Make reasonableness a defense. A good faith effort to address the Y2K problem, either by preventing program failure or forestalling any damage, would eliminate or limit liability.
Establish a duty to mitigate. Plaintiffs would be obliged to minimize damages based on information not only from the defendant, but any knowledge about which they should have been aware. No compensation would be awarded for expenses that could reasonably have been avoided.
Limit punitive damages. Punitives would be restricted to a multiple of actual damages, and could only be awarded based on clear and convincing evidence that the defendant was flagrantly irresponsible.
Set a cooling‐off period. Parties would be required to attempt to resolve their dispute before fighting in court. Notice of the claim would have to be sent 90 days before a suit was filed.

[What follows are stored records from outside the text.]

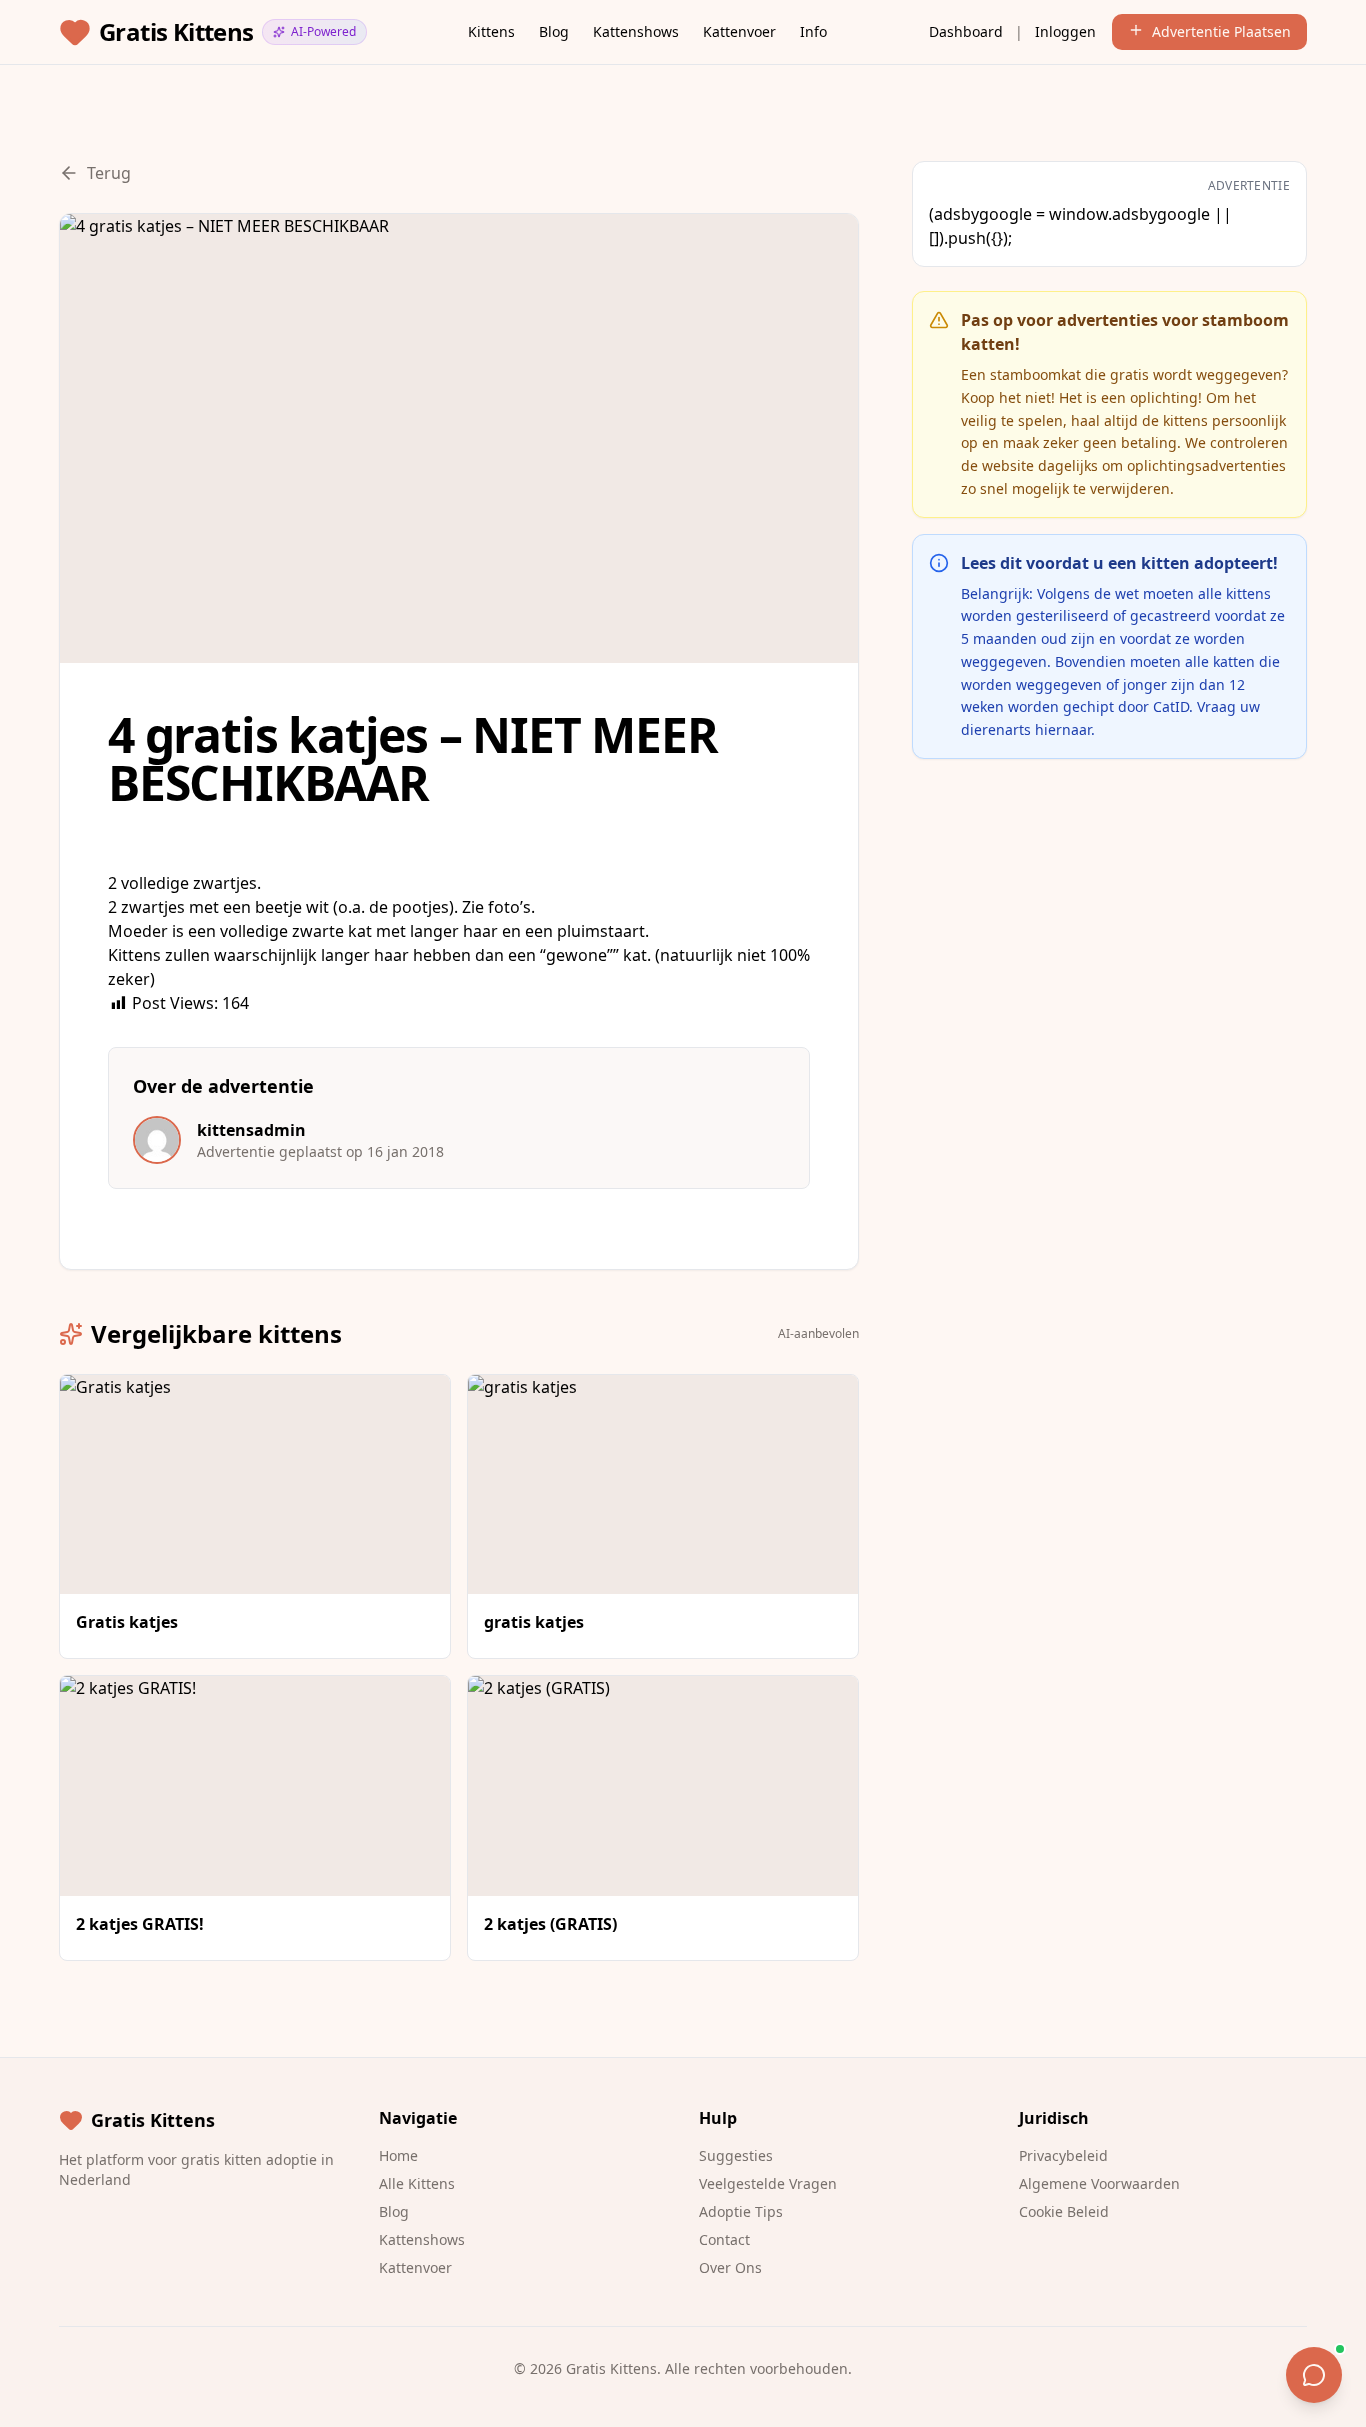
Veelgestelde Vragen (768, 2183)
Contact (724, 2239)
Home (398, 2155)
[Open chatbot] (1314, 2375)
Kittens (491, 31)
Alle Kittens (417, 2183)
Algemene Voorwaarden (1099, 2183)
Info (813, 31)
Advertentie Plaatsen (1221, 31)
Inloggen (1065, 31)
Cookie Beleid (1064, 2211)
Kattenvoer (739, 31)
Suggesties (736, 2155)
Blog (554, 31)
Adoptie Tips (741, 2211)
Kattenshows (636, 31)
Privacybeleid (1063, 2155)
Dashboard (966, 31)
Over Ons (730, 2267)
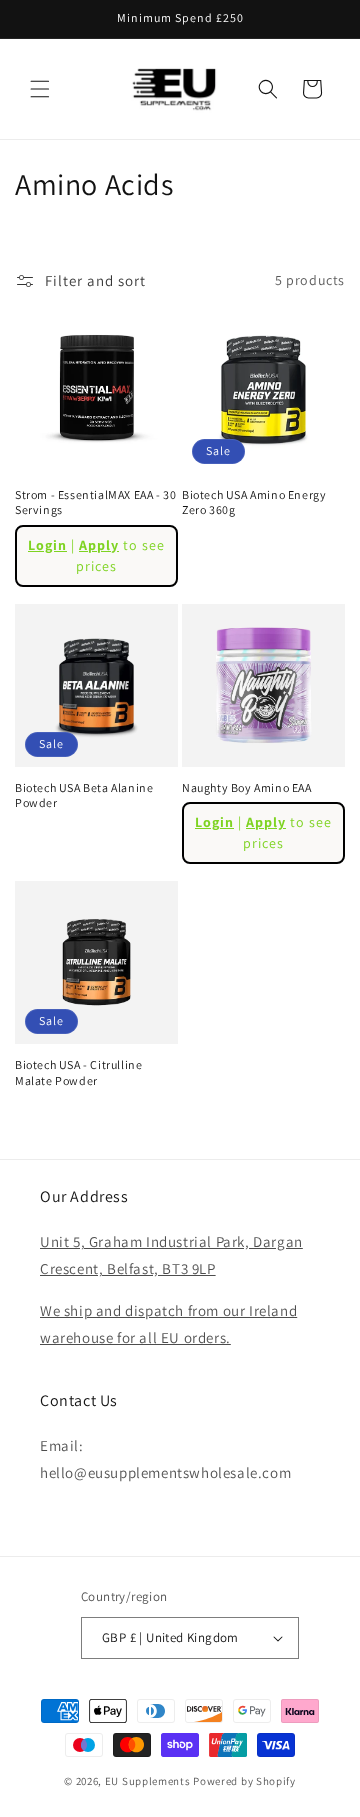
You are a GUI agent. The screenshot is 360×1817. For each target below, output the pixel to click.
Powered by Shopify (244, 1781)
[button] (40, 89)
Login (47, 545)
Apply (99, 545)
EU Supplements (148, 1781)
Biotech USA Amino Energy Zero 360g (254, 502)
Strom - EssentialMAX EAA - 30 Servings (95, 502)
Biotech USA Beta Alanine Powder (84, 795)
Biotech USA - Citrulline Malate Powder (78, 1072)
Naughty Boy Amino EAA (247, 787)
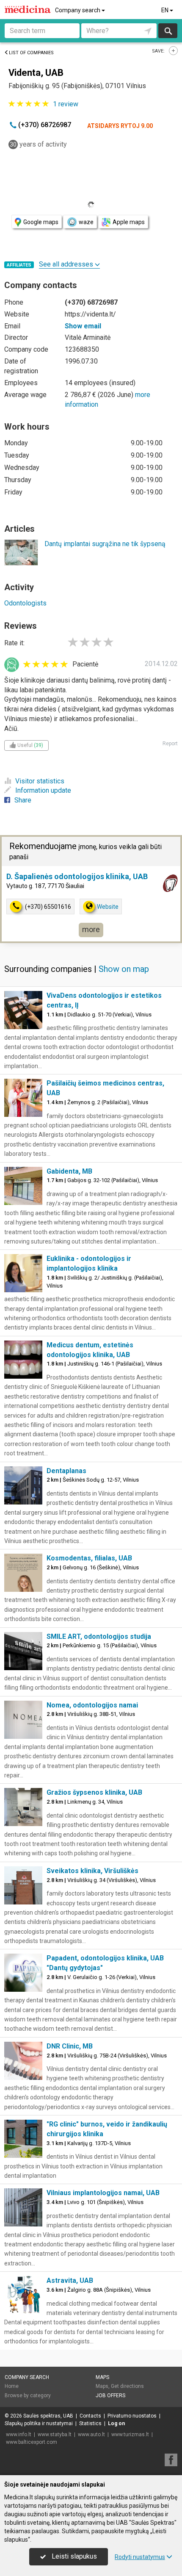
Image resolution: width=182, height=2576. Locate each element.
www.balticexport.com (31, 2442)
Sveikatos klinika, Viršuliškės (92, 1871)
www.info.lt (18, 2434)
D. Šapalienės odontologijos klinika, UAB (77, 876)
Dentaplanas (66, 1471)
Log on (116, 2423)
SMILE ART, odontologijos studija (99, 1636)
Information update (43, 790)
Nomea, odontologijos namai (92, 1705)
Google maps (40, 222)
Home (12, 2386)
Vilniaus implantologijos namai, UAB (103, 2193)
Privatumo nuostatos (132, 2416)
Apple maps (129, 222)
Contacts (90, 2416)
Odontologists (25, 603)
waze (86, 222)
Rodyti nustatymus (140, 2557)
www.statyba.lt (55, 2434)
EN (165, 10)
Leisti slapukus (73, 2556)
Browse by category (28, 2395)
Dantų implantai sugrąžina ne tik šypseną (104, 544)
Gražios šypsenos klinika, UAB (94, 1792)
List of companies (31, 53)
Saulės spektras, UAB (48, 2416)
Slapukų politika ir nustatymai (39, 2423)
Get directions (127, 2386)
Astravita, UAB (70, 2280)
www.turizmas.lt (130, 2434)
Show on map (124, 969)
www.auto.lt (91, 2434)
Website (108, 906)
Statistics (90, 2423)
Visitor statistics (39, 781)
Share (22, 800)
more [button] (91, 929)
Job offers (110, 2395)
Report (170, 744)
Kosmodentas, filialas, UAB (89, 1558)
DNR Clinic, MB (70, 2046)
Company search (78, 10)
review (65, 104)
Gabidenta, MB (69, 1171)
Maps (102, 2377)
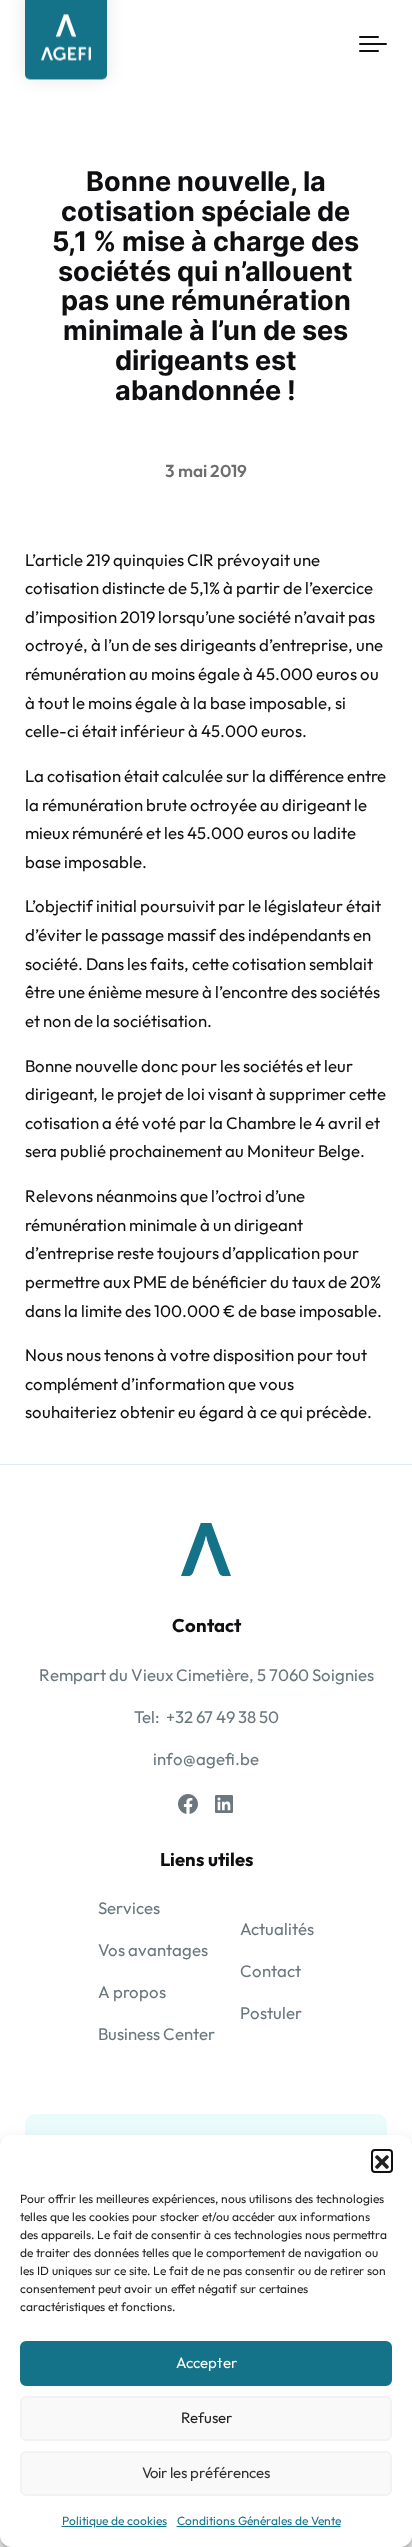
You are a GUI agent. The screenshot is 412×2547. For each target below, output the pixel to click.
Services (129, 1907)
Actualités (277, 1928)
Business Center (156, 2033)
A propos (132, 1991)
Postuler (271, 2012)
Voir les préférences (206, 2472)
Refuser (206, 2417)
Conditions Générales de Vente (259, 2520)
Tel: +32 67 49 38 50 (206, 1716)
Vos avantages (153, 1949)
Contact (270, 1970)
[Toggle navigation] (373, 45)
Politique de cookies (114, 2520)
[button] (382, 2160)
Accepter (206, 2362)
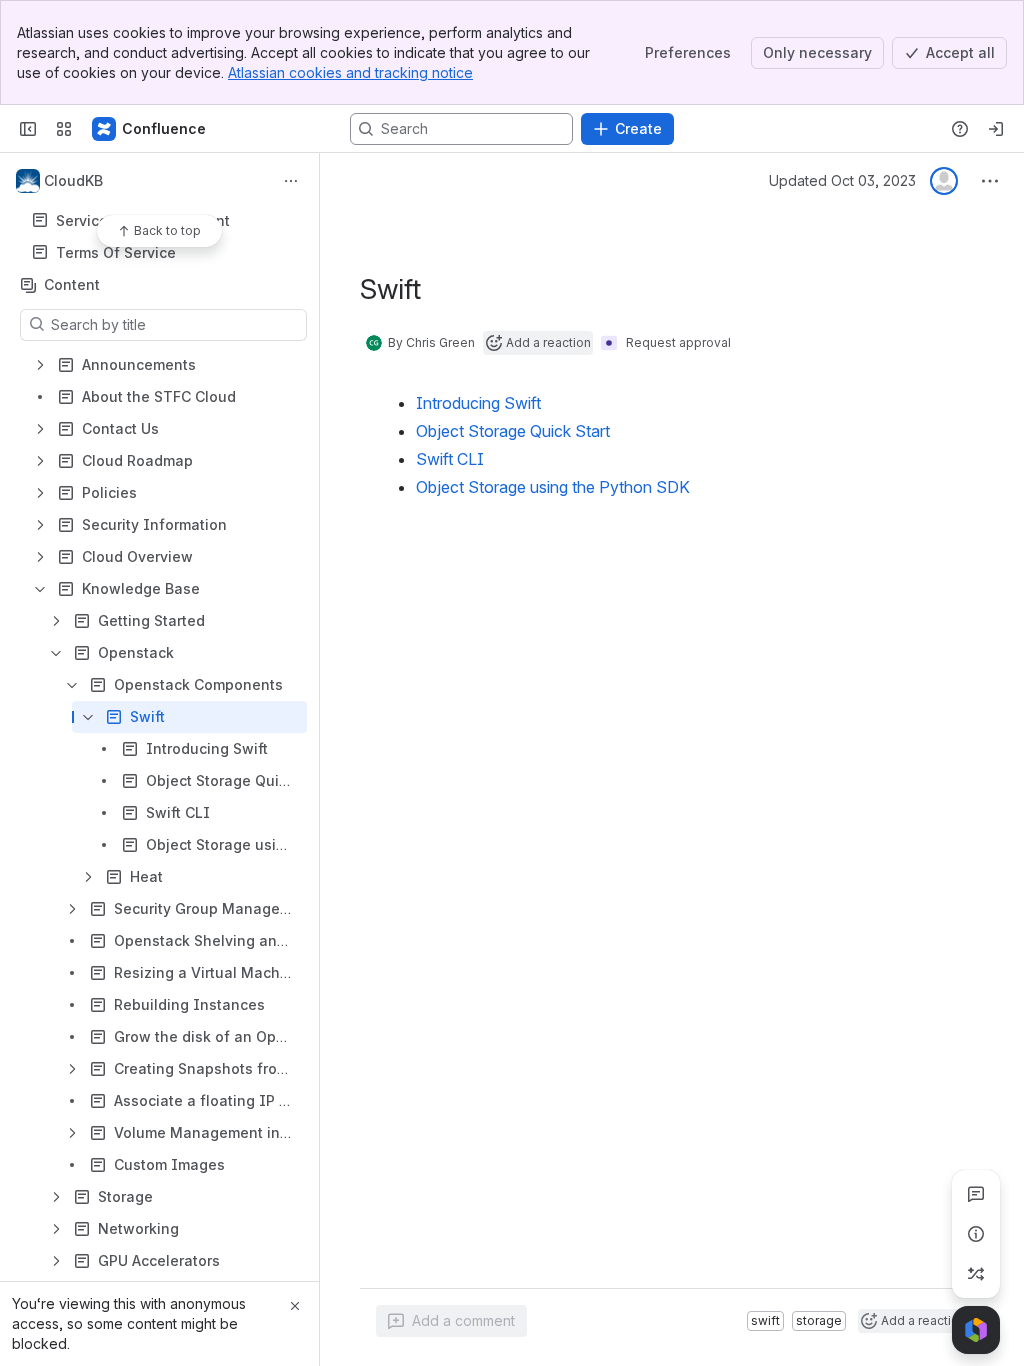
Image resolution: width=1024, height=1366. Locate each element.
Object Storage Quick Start (513, 431)
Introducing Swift (478, 403)
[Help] (960, 129)
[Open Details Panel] (976, 1234)
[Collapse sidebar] (28, 129)
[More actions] (291, 181)
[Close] (295, 1306)
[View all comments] (976, 1194)
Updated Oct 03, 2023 (842, 180)
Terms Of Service (116, 252)
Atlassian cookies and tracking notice (350, 72)
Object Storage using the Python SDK (553, 487)
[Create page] (976, 1274)
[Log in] (996, 129)
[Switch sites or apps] (64, 129)
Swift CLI (450, 459)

Impose attorney disclosure requirements. Plaintiffs’ lawyers would have to provide fees and conditions of representation in writing and reveal settlement offers to their clients, and, in class actions, to the presiding judge.
All of these proposals would help bar the least meritorious suits and limit judgments to actual damages. None of these restrictions would eliminate either the ability of those injured by the negligence of others to recover or the incentive of software designers to ameliorate Y2K problems.
Legislation embodying the above provisions has passed the House. But a trial attorney‐motivated filibuster long stalled a similar bill in the Senate.
That legislation has begun to move. Unfortunately, the White House remains an obstacle. Attorneys like William Lerach, whose firm, Milberg Weiss Bershad Hynes & Lerach filed the first Y2K class action, is a major Democratic donor. Yet even Senate Minority Leader Tom Daschle (D-S.D.) now backs some litigation restraints.
Like most Americans, members of Congress are likely to celebrate the arrival of the new millennium on Jan. 1. They would provide a real cause for celebration by passing legislation to staunch the potential Y2K legal deluge.